Tuesday 100-200; Tempos 200+100;200+200; 200+300; 200+400 (10mn rr between each set)

400 ; Tempos 200+300; 200+400; 200+600 (core and mechanics)

Wednesday All sprinters- 6x20meter accel+30 flyes (full rest&rocovery) between and after; 2x60; weights

Thursday All- 600+400+200+100 (core and mechanics

Friday Starts; Handoffs; fill in with 3-4x60 frr

Saturday tempo-
400 800-600-400-300-200 w/ diminishing rr

100-200; 600+400+300+200+100
w/ diminishing rr
Core and mechanics

also, our conference finals and regionals occur between May 23 and June 2nd. How would you and when would you taper tempos, rest andrecovery between sets, distances, and weights prior to those dates so that they peak appropriately? Like I’ve said, I have been successful but I know there is so much out there to learn.

  1. Day before meet, I would just have them rest. If you want to do something, a general warmup would be OK.

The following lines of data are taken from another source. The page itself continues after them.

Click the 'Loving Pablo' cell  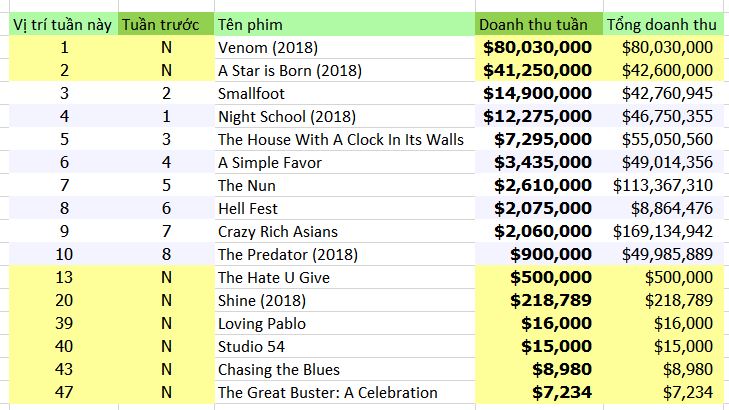pyautogui.click(x=345, y=324)
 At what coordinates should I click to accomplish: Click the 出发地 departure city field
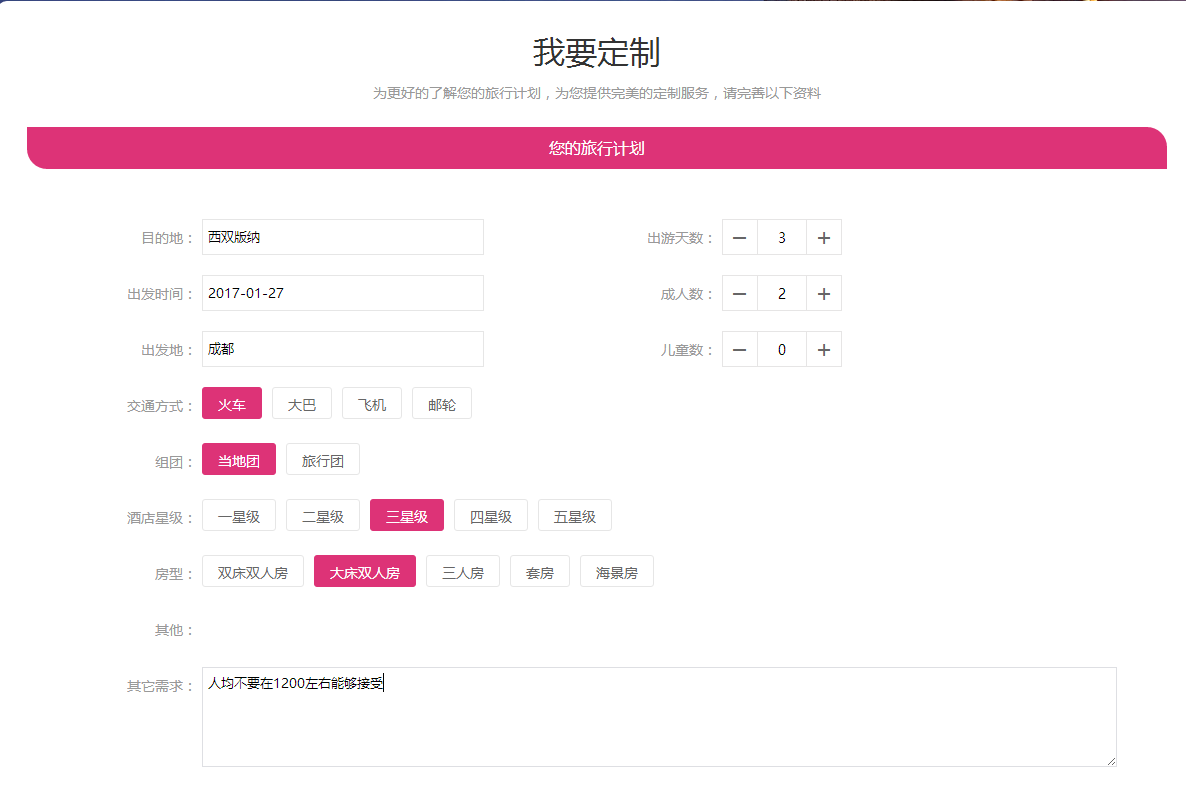pyautogui.click(x=343, y=349)
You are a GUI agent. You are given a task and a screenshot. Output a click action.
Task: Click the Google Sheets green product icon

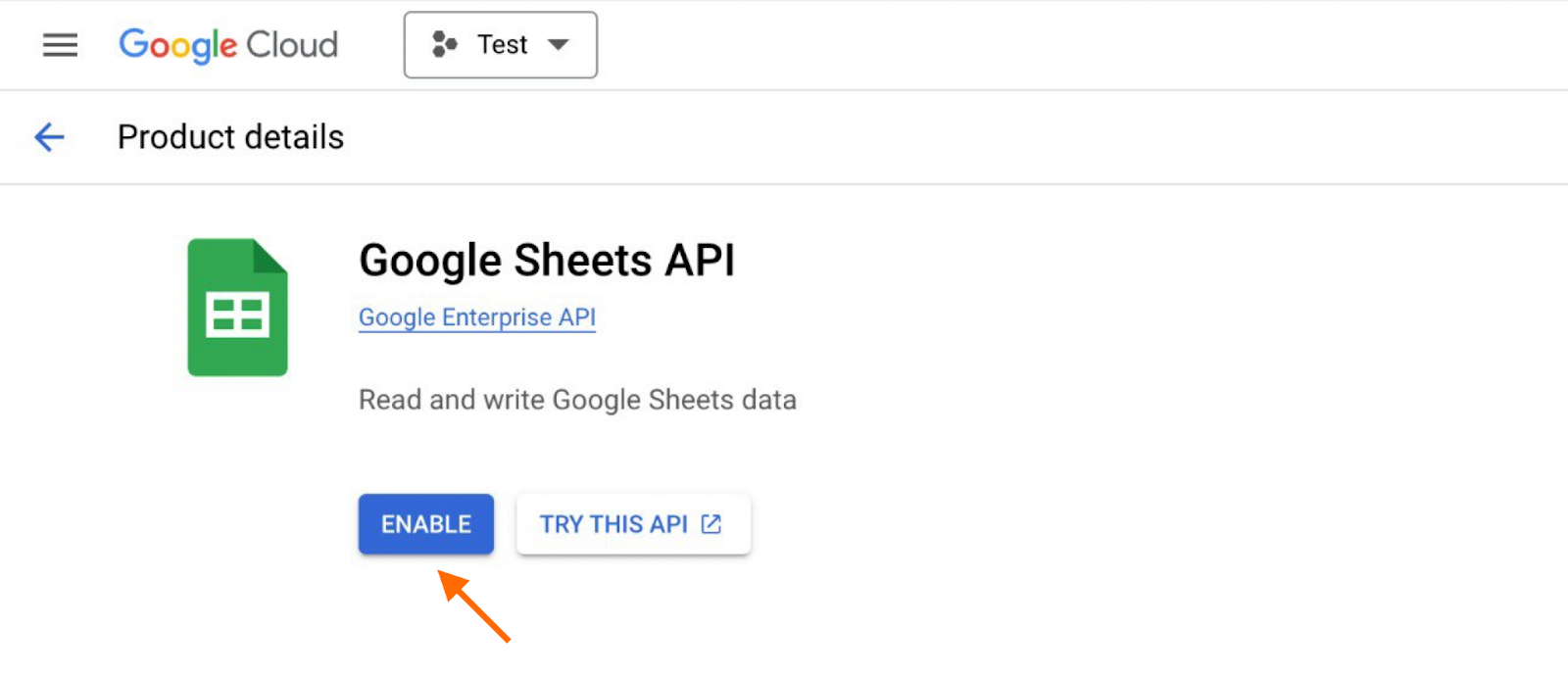point(236,308)
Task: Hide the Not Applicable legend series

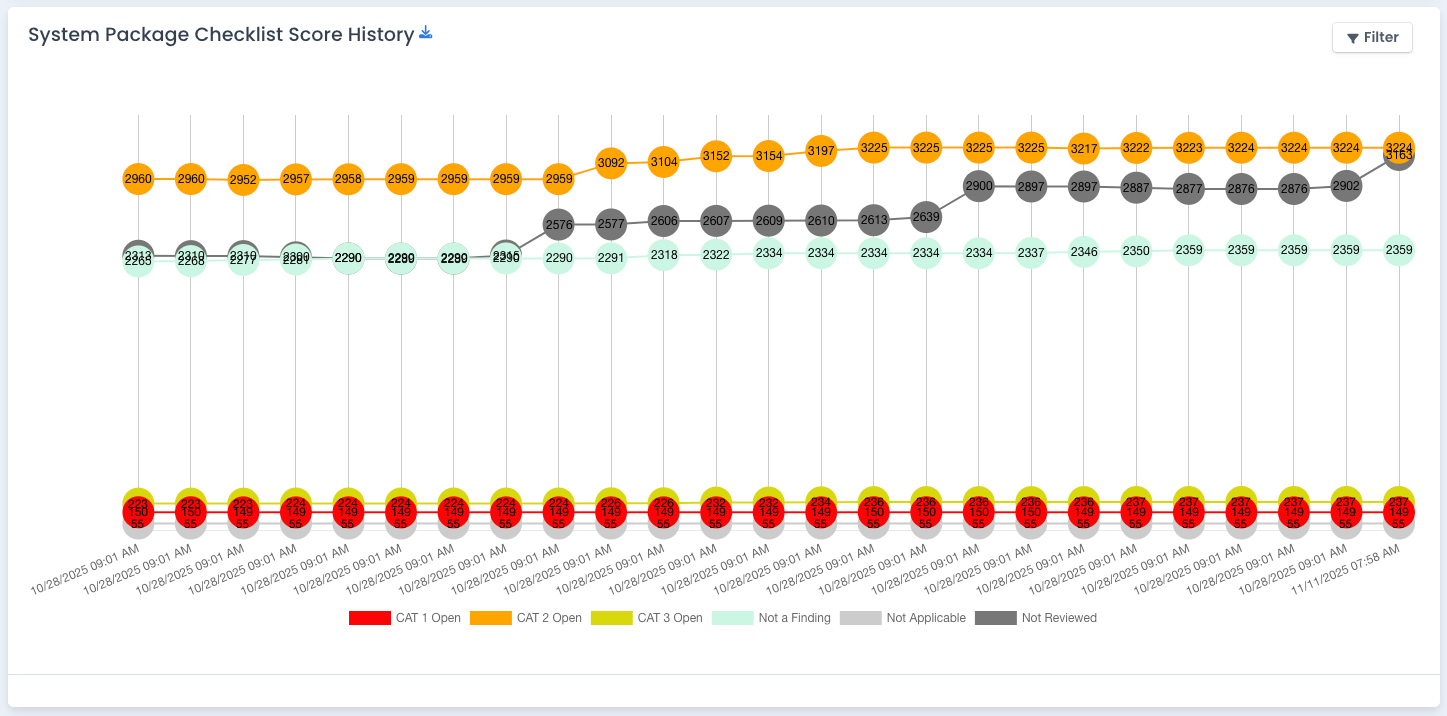Action: click(903, 618)

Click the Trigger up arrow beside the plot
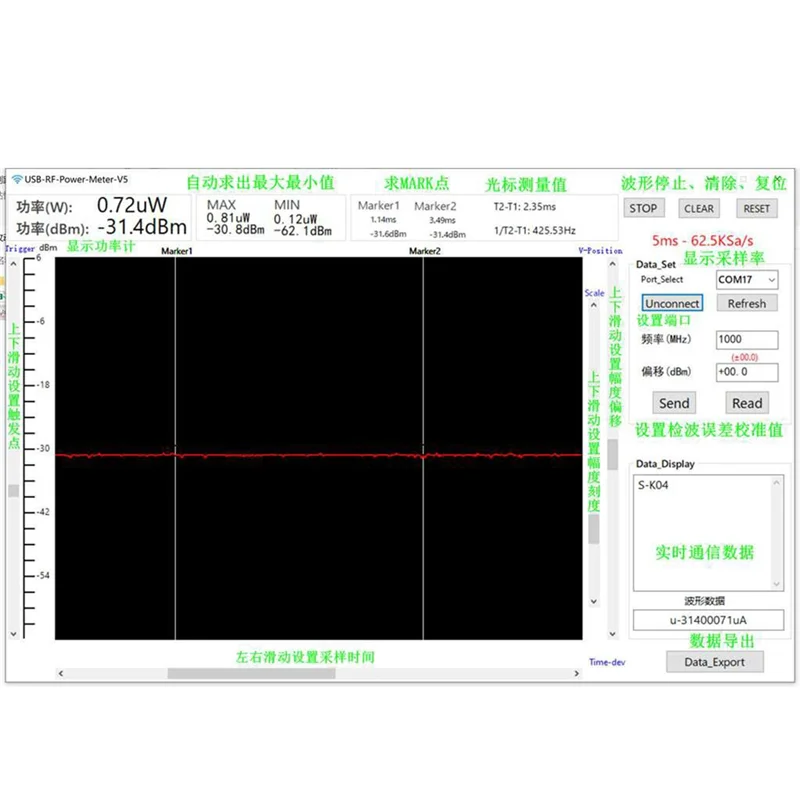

  2. 4/3-4/7: I don’t think the tempos you have in there are recovery. Total volume should be around 2000 meters and speed should be less than 75%. I’d have all the sprinters run 200 meters or less. These have a short recovery, 30 seconds to a minute, so they will get conditioning out of it without having to go to longer reps. If you want to run the distances, you outline for tempo, it might be OK provided you keep the intensity very low (<75% of PR for the respective distance). From what I can tell, it seems like your tempo days are too intense.

First can you clarify the following; “If you want to run the distances, you outline for tempo,”.

I am not sure what this means. Second, would the sprinters stay at the same tempo work all year? Eg- 100+30, 100+60; 100+80; or can I go with 30+60+100+120; or 4x150s; 3x200s. Also how do you adjust tempo as the year season progresses? I would like to diminish the rr for speed days and for tempo days? what are your thoughts?

Also, what is considered a meso, macro, micro, and macaroni-cheese cycle? (Coudn’t resist). Seriously, how does this breakdown in time?

In general, back off on the tempo volume – run a total of about 1000 meters per session. Recovery should still be short (< a minute), keep weight sessions short, cut back on reps and sets but then eliminate lower lifts when you’re about 5 days out from a major meet. You could do bench about three days prior. As with other work, keep the speed work sessions short and recovery between reps long. Emphasize short, fast stuff. You want them fresh and rested for major competition. There’s not much at that point that can help them improve conditioning or anything else – just sharpen, rest and get focused.

I think there’s a lot of room for variation in tempo work as long as the intensity and total volume is appropriate. During the competive season, I keep tempo to a 1500 volume, decreasing to 1000 when peaking. When I refer to tempo, I’m talking about recovery runs of no more than 75% maximum effort.

It seems like you’re describing split runs, which are special endurance. I think your volume for those is right, but that should be a speed day – not a recovery day.

Those are just sophisticated terms for the various training cycles. I don’t use those terms much. I prefer to talk about general preparation, special preparation, competitive season and peaking. I guess those might be mesocycles. Macros might be what you do week to week within a given cycle and then micro is what a daily looks like.

Hey, even though much of this is similar to what I do already, it is just helpful to hear it from someone with probably more exp. Thanks

Do you guys have any HS athletes who run anything from 100 to 800? If so, how do you train them? We have several as we have a small school and will change events according to what we have the best chance to compete in when it comes time for the end of the year.
I am thinking about working the tempo volume up to 3000 per session, then backing off two weeks before the district meet.
A week might look like
M - accel or max speed work
T - Tempo
W - Speed endurance or special endurance
Th - Tempo
F - accel / max speed
S - off or tempo or long run - on own = might not happen
S - off

I would keep the acceleration and max velocity work the same and make adjustments in speed endurance (higher volume) and special endurance (longer reps). You might have the 800 runners do some sessions with your distance runners, especially when they’re doing pace work or other interval training.